→ Reading passage:
··········

“This year will mark several important anniversaries. In July, we will commemorate 25 years since the Srebrenica Genocide. Measures related to pandemic may make it necessary to reduce the scale of commemorative events, but the tragedy nonetheless looms large in our collective memory. International courts have ruled that what happened at Srebrenica in July 1995 was genocide, and nothing can change that. This was the ICTY court which was established in 1993 by Security Council. No one can rewrite history. But in Bosnia and Herzegovina, there are still some who deny the genocide, who reject war crimes verdicts and who glorify convicted war criminals that are getting monuments and having student dormitories named after them. This must stop. I urge all peoples to recognize each other’s suffering – everyone suffered, absolutely – and come together to mourn. There is probably also a need to legally regulate the issue of genocide and holocaust denial,” High Representative Valentin Inzko stated on Wednesday.
October this year will mark 20 years since UN Security Council Resolution 1325, the landmark resolution affirming the role of women in conflict prevention and resolution, peacebuilding, peacekeeping, humanitarian response and in post-conflict reconstruction. In this respect, I commend the State-level Ministry for Human Rights and Refugees’ Agency for Gender Equality for maintaining the UNSCR 1325 Action Plan Coordination Body.
Lastly, November will mark 25 years since the General Framework Agreement for Peace was reached in Dayton, and December will mark 25 years since its signing in Paris. In the spirit of renewing commitments, the authorities of Bosnia and Herzegovina, and the international community, should recommit to preserving the Dayton structure through strengthening the State-level institutions and the competencies they have assumed in accordance with State’s prerogatives under the Constitution of Bosnia and Herzegovina. This does not mean centralization but strengthening the functionality of the state.
We should recall that the first lines of the preamble to the Constitution of Bosnia and Herzegovina stress the importance of respect for human dignity, liberty, and equality, as well as peace, justice, tolerance and reconciliation. The sooner that the parties fully commit to these values, the sooner my mission will be complete.
And, above all, BiH must improve the rule of law and the fight against the big pandemic called corruption. This is the cornerstone of democracy and functionality of any country. Young people tell me now that they are leaving Bosnia and Herzegovina not because they have no jobs, but because of the lack of rule of law. I think we have to pay more attention to this issue. I am encouraged to see that BiH officials have recommitted themselves to the implementation of EU priorities to change certain legislation in this area. But this is clearly not enough. The rule of law is not only about adopting legislation; it is about the full implementation of this legislation. It is an ongoing commitment, the state of mind, and a way of life.
The international community must not lose sight of what is at stake in Bosnia and Herzegovina and work together to preserve its collective investments in time and money over the last 25 years – not for their own sake, but in honour of the lives that were lost during the conflict and in honour of those who survived and are still hoping for a better future for themselves and future generations. We should be patient with BiH and cautious about changing the international setup in BiH. We should as the international community work together. Unity is our biggest strength. This is the only recipe for success in our efforts to ensure the long-term stability and viability of the BiH state.
In the end, dear colleagues, allow me to recall that in many countries of the world, we are commemorating the end of World War II these days and are grateful to the Allied Forces who defeated Nazism. This happened also in my own country Austria, and our gratitude is expressed in many monuments constructed 75 years ago.
In Austria, the Allied Forces stayed some 10 years and oversaw the return of democracy. They prevented a revival of fascism and supported our impoverished country with the Marshall Plan. On a wider scale, the one-time greatest enemies, France and Germany, are now not only pillars of the European Union, but global pillars of peace and stability. This should never be forgotten.
There can be no better example of reconciliation and forward-looking agendas. Here I have in mind also the situation in Bosnia Herzegovina, where ultimately – peace, stability and prosperity will prevail.

··········

→ Record excerpts:
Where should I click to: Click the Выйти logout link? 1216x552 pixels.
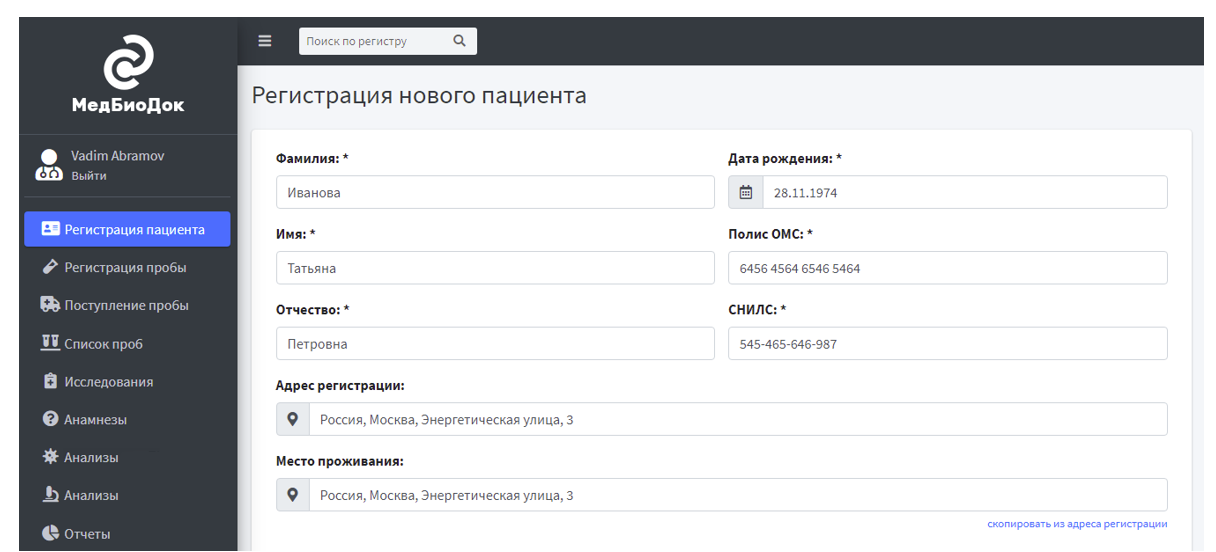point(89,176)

··········

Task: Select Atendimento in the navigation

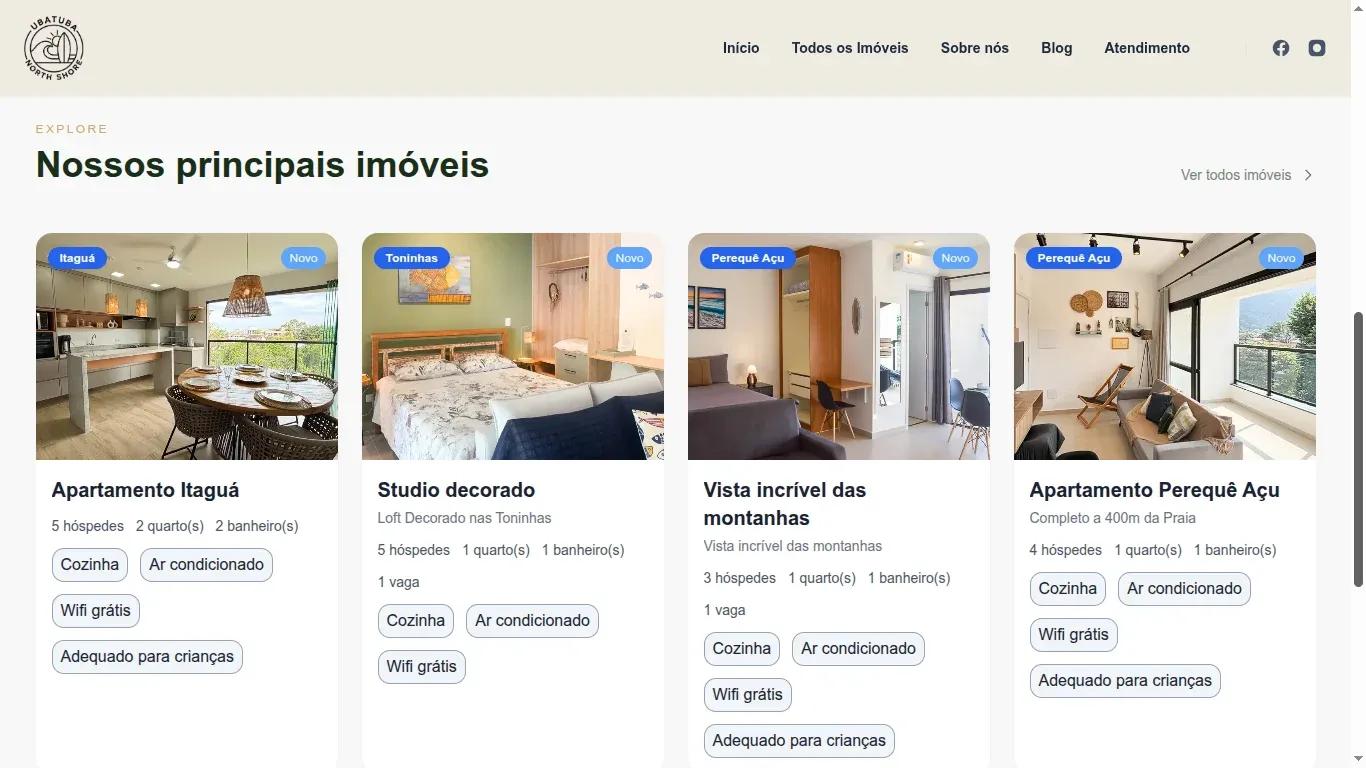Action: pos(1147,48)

··········

→ Your assignment: Reproduce word for word the stretch of the Bosnia and Herzegovina passage from "The international community must" through "the BiH state.".

→ Solution for this task:
The international community must not lose sight of what is at stake in Bosnia and Herzegovina and work together to preserve its collective investments in time and money over the last 25 years – not for their own sake, but in honour of the lives that were lost during the conflict and in honour of those who survived and are still hoping for a better future for themselves and future generations. We should be patient with BiH and cautious about changing the international setup in BiH. We should as the international community work together. Unity is our biggest strength. This is the only recipe for success in our efforts to ensure the long-term stability and viability of the BiH state.